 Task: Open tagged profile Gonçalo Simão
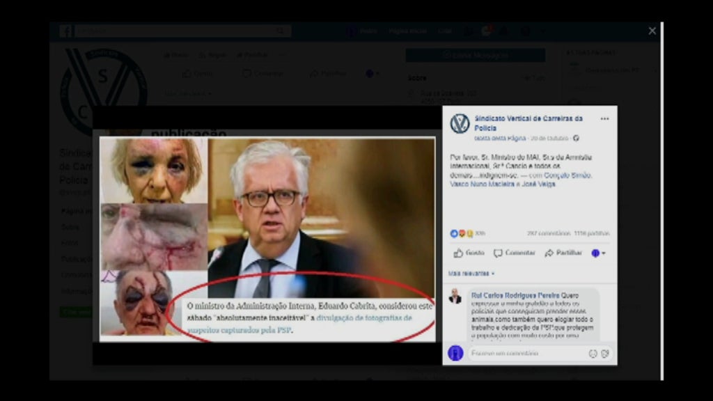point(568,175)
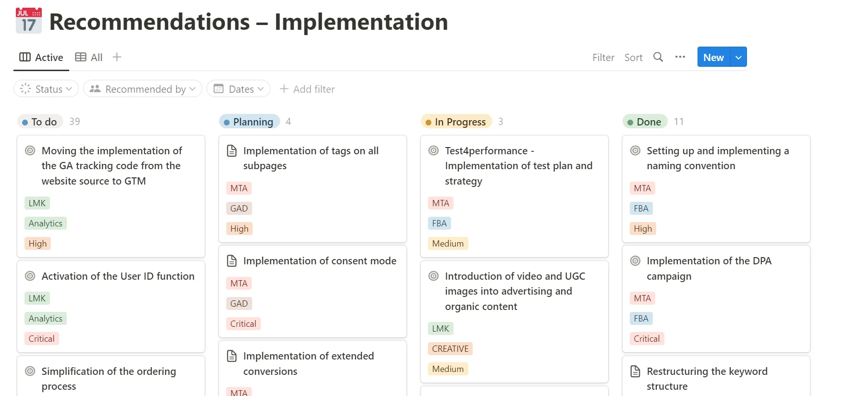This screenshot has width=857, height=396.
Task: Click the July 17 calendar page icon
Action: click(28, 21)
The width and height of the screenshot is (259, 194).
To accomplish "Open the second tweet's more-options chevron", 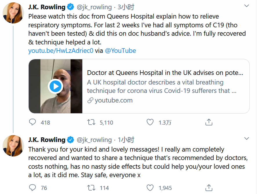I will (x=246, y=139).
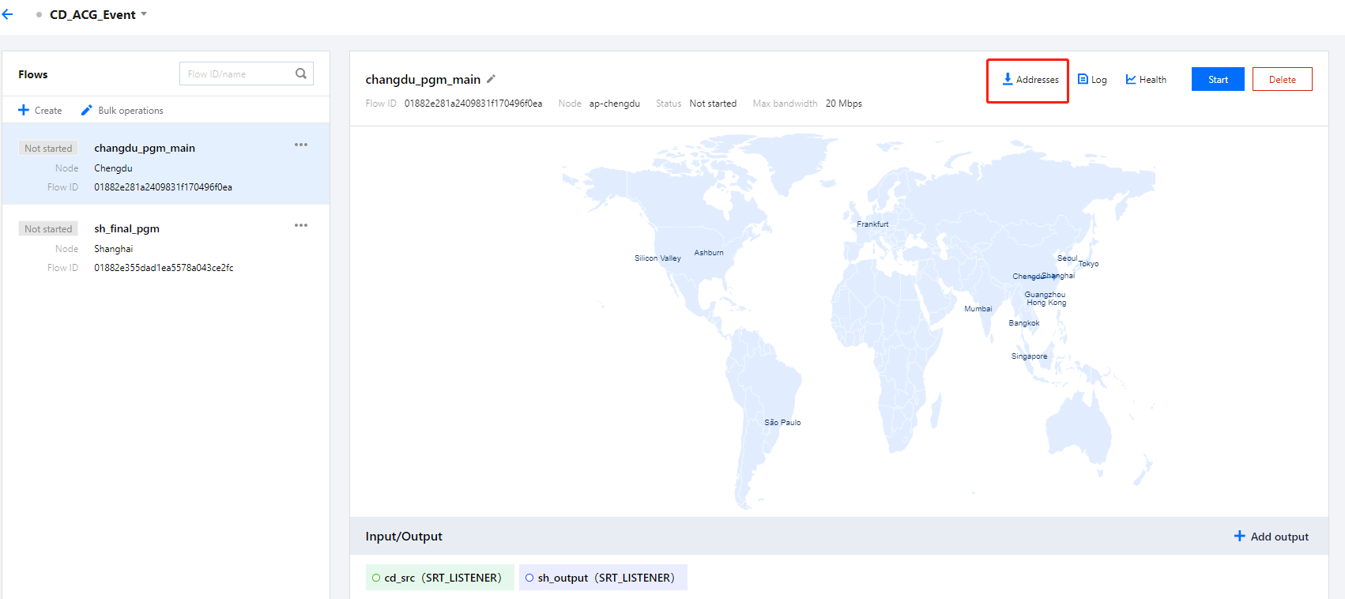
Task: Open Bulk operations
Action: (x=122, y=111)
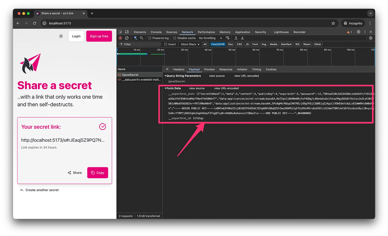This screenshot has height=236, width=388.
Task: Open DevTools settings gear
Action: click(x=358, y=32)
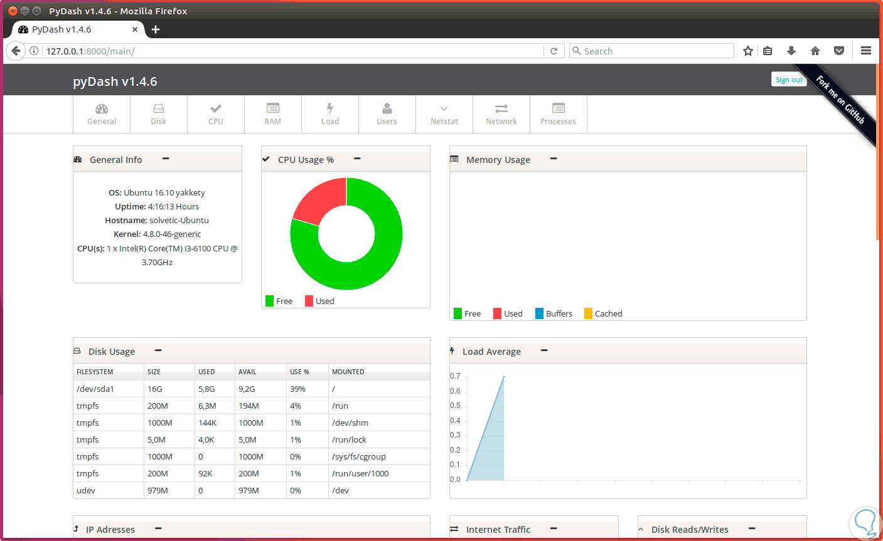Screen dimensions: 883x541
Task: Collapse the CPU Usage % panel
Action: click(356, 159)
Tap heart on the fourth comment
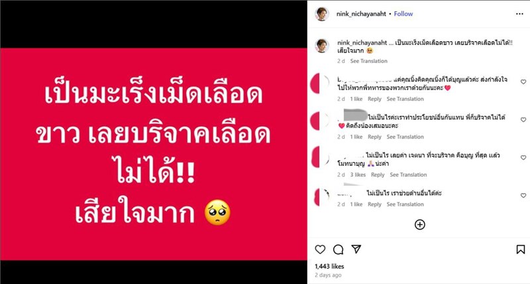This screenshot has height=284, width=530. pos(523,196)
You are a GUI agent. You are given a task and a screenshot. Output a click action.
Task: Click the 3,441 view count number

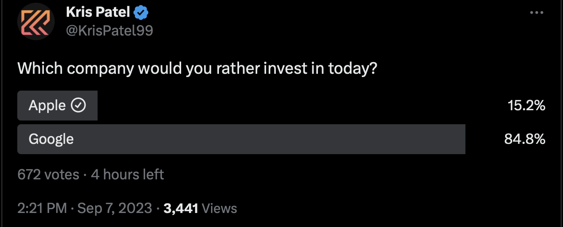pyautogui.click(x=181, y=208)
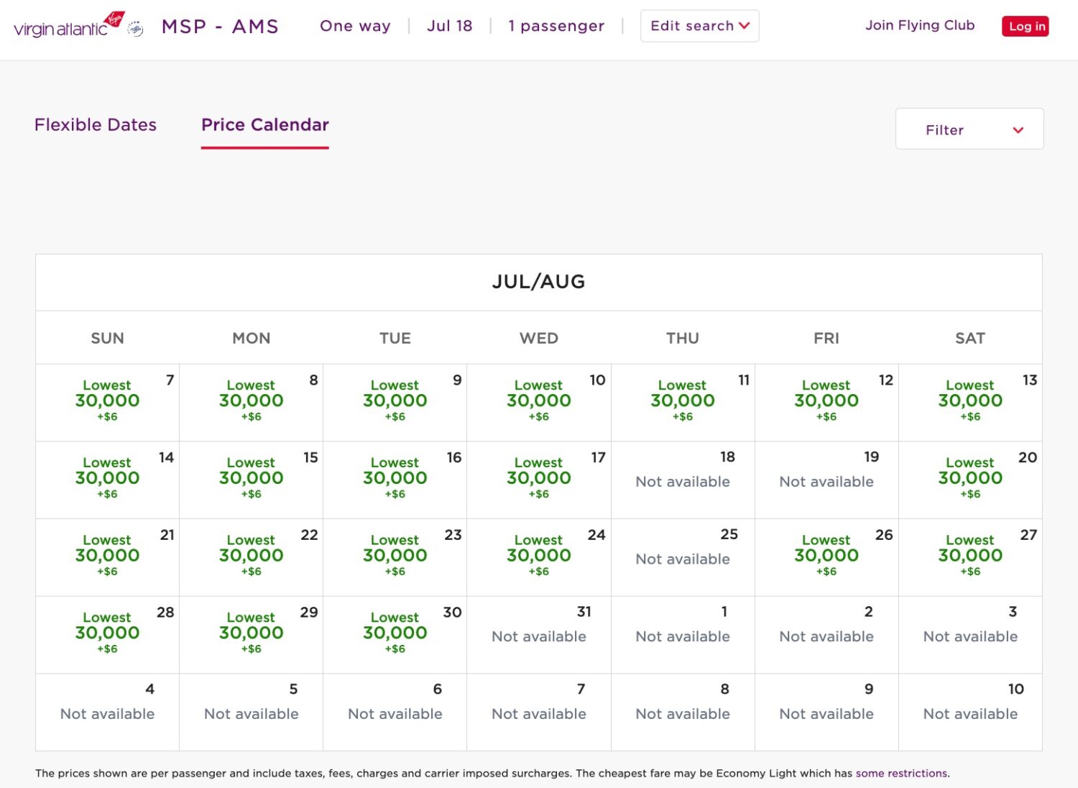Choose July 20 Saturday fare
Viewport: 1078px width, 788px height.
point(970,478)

────────────────

Reproduce exactly the lines from the beginning of the material down to the line containing "The width and", both ends included, but not the pictures or anything after.

* FINISHED TASK *
 Task: Open tagged profile Gonçalo Simão
point(568,175)
This screenshot has width=857, height=396.
Task: Click the July 17 calendar page icon
Action: click(28, 21)
The width and height of the screenshot is (259, 194).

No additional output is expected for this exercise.